Tali's Crab Shack vs. Capt. Crab's Takeaway: Miami Gardens Crab-Off
Inside Capt. Crabs is where you want to be.
All photos by Zachary Fagenson
The crab-off brewing on Miami Gardens Drive ended before it began. We decided to check out two dueling crab restaurants -- Tali's Crab Shack and Capt. Crab's Takeaway -- but when it came to the crab, it wasn't much of a contest.
It was obvious why after the first step inside Tali's Crab Shack. There it was, right out in the open; a stainless steel microwave. The crew took no shame in pulling pre-cooked crab out of a refrigerated case and reheating it for a couple of minutes. Don't worry about taking a number, you'll know your food is ready when you hear the beep.
Inside Tali's Crab Shack. We spared you the microwave shot.
Nikolai and Vitalij Sokol opened the takeaway joint just west of 37th Avenue in April 2012. The couple sold off three similarly named restaurants in Jacksonville and took a year off before moving to Miami.
A glut of crab shacks in north Florida prompted them to "come down and introduce Miami to how garlic crab needs to be cooked," said Nikolai, who goes by Nick for short.
About a mile away, near 47th Avenue is Capt. Crab's Takeaway. It's been a Miami Gardens mainstay for more than a decade. At lunch the drive-through line wrapped around the grey, Tudor-style building.
The focus at both was obviously crab, but not Stone Crab or the buffet-favorite Snow or King varieties. It's Blue Crab. Alive they have brown-green shells and claws that all turn blue toward the tips. The crabs are caught up and down the east coast, and are especially abundant in the northeast, off the coast of northern Florida and the Gulf of Mexico. Standard preparation is simple: Crab, garlic, parsley, something spicy and maybe butter.
Both restaurants pride themselves on their garlic blues, but Capt. Crab's was the clear choice. At least they had the good sense to hide their microwave.
Eating blue crab, like most shellfish, is as much about playing with your food as it is eating. The good stuff lies at the joints where the legs meet the body. More of it is in the claws, which can be enjoyed after being wrapped in a napkin and crushed with the meaty bottom of your fist.
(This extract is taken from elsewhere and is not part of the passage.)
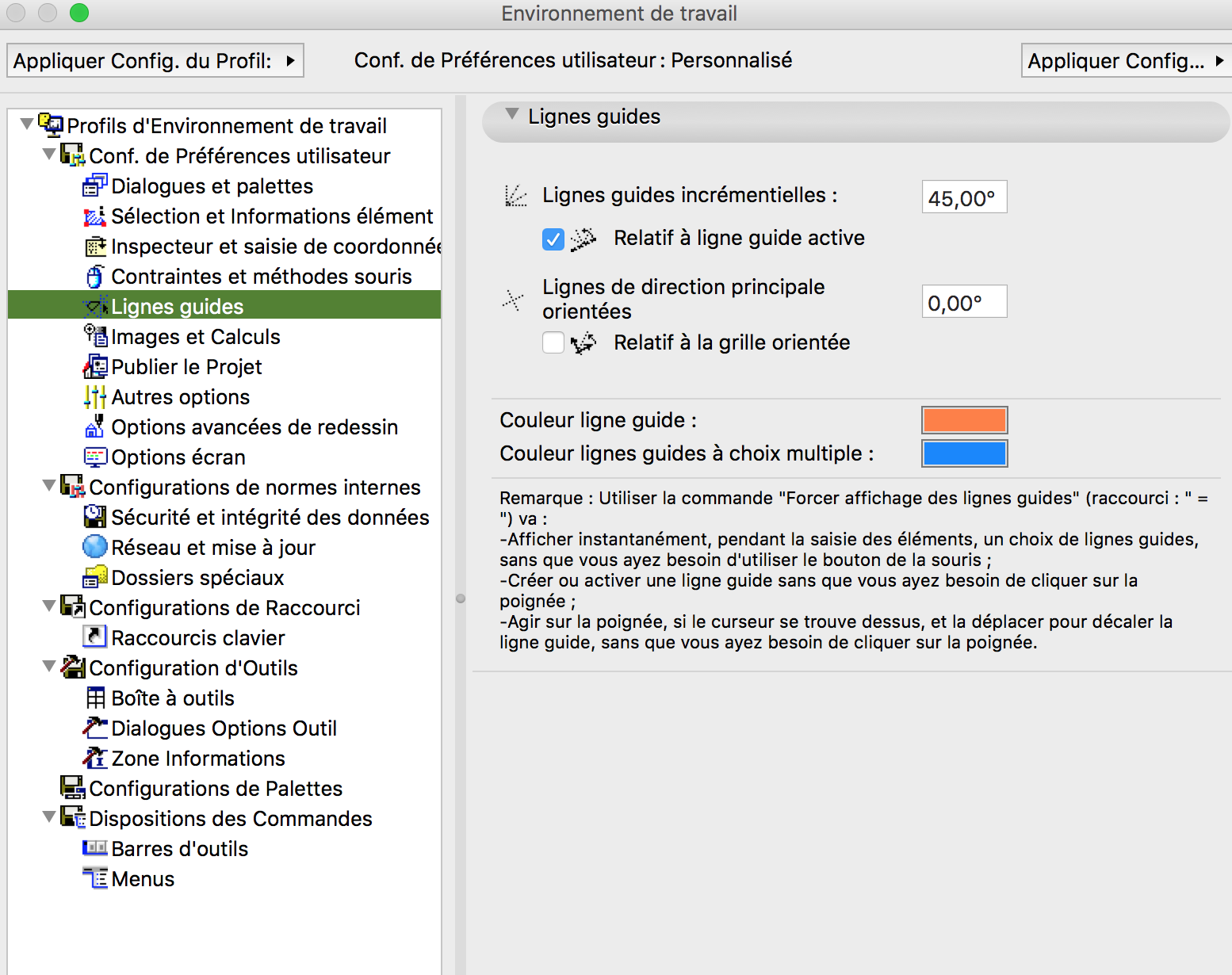
Task: Click the Sécurité et intégrité des données icon
Action: [95, 517]
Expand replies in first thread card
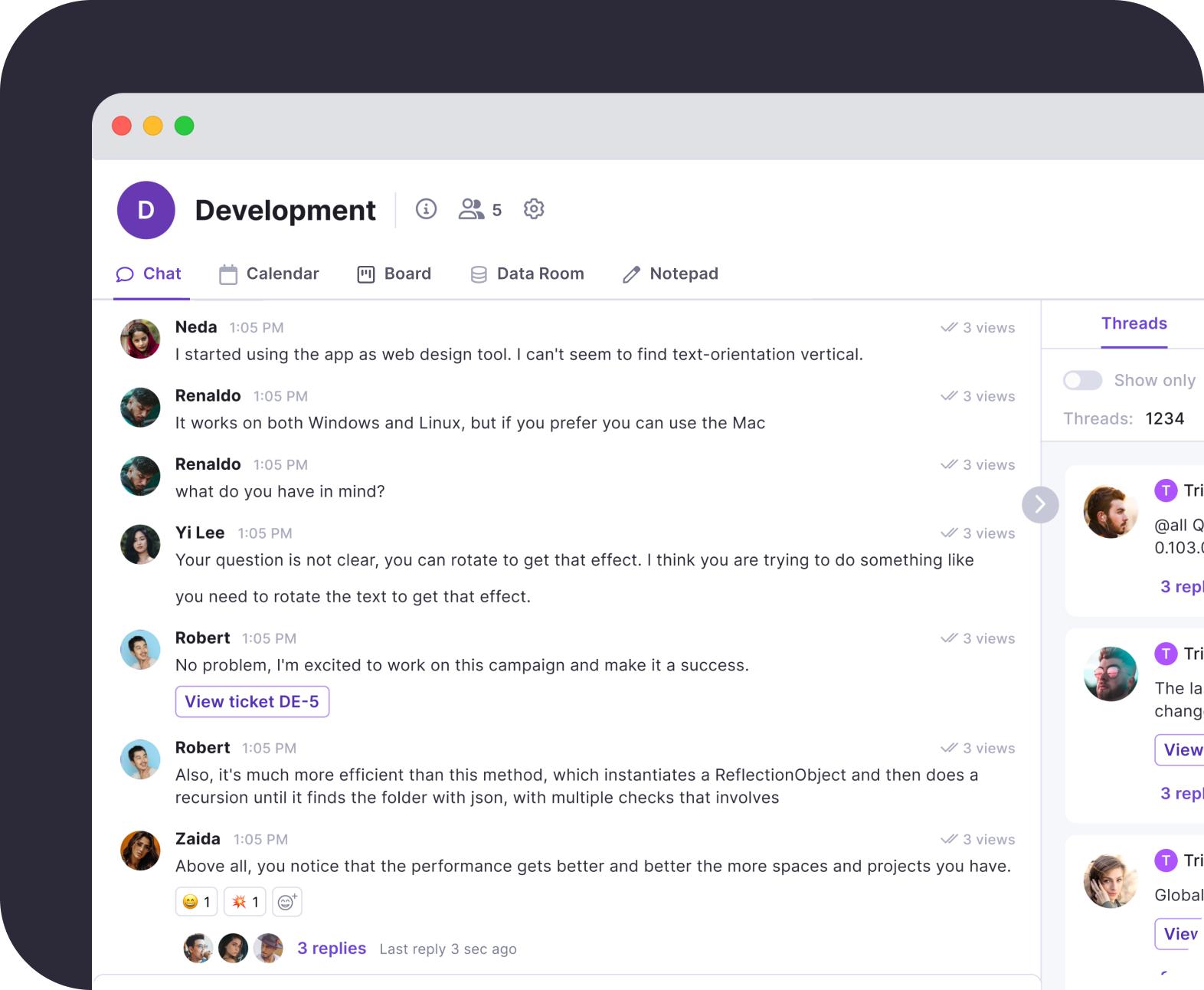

The crabs at both restaurants were cleaned, split and boiled. That was where the similarities ended.
Garlic blue crab at Tali's.
At Tali's a variety of crab - Blue, Dungeness, Golden and Snow crabs - were laid out in the case ready to be nuked. Sokol said they'll soon have King Crab. An order of blues ($13.99) was quickly tossed in a bright red, overly salty Cajun spice mix and handed over. The crab meat was stringy and dry. The salt left fingers swollen, with rings looking more like pinches in linked sausage.
Crab's crabs. Take note of the garlic.
At Capt. Crabs things were far different. The crabs in a one-pound order ($11.49) were larger and meatier, as were the claws. The whole place smelled faintly like the bubbling water where crabs boiled. After a meal don't forget to pick chunks of fresh garlic and flecks of parsley from your teeth.
However, both restaurants were on equal footing when it comes to sides. Tali's shell-on shrimps are meaty and fresh. Their split hardboiled eggs paired well with salty crab. Capt. Crab's parsley potato salad was like the one you find at a barbecue, but without the mayonnaise. The fried conch stuck a good balance of chewy and tender.
Skip the variety and the microwaved stuff. Wait five extra minutes and get your fresh steamed garlic blues down the street.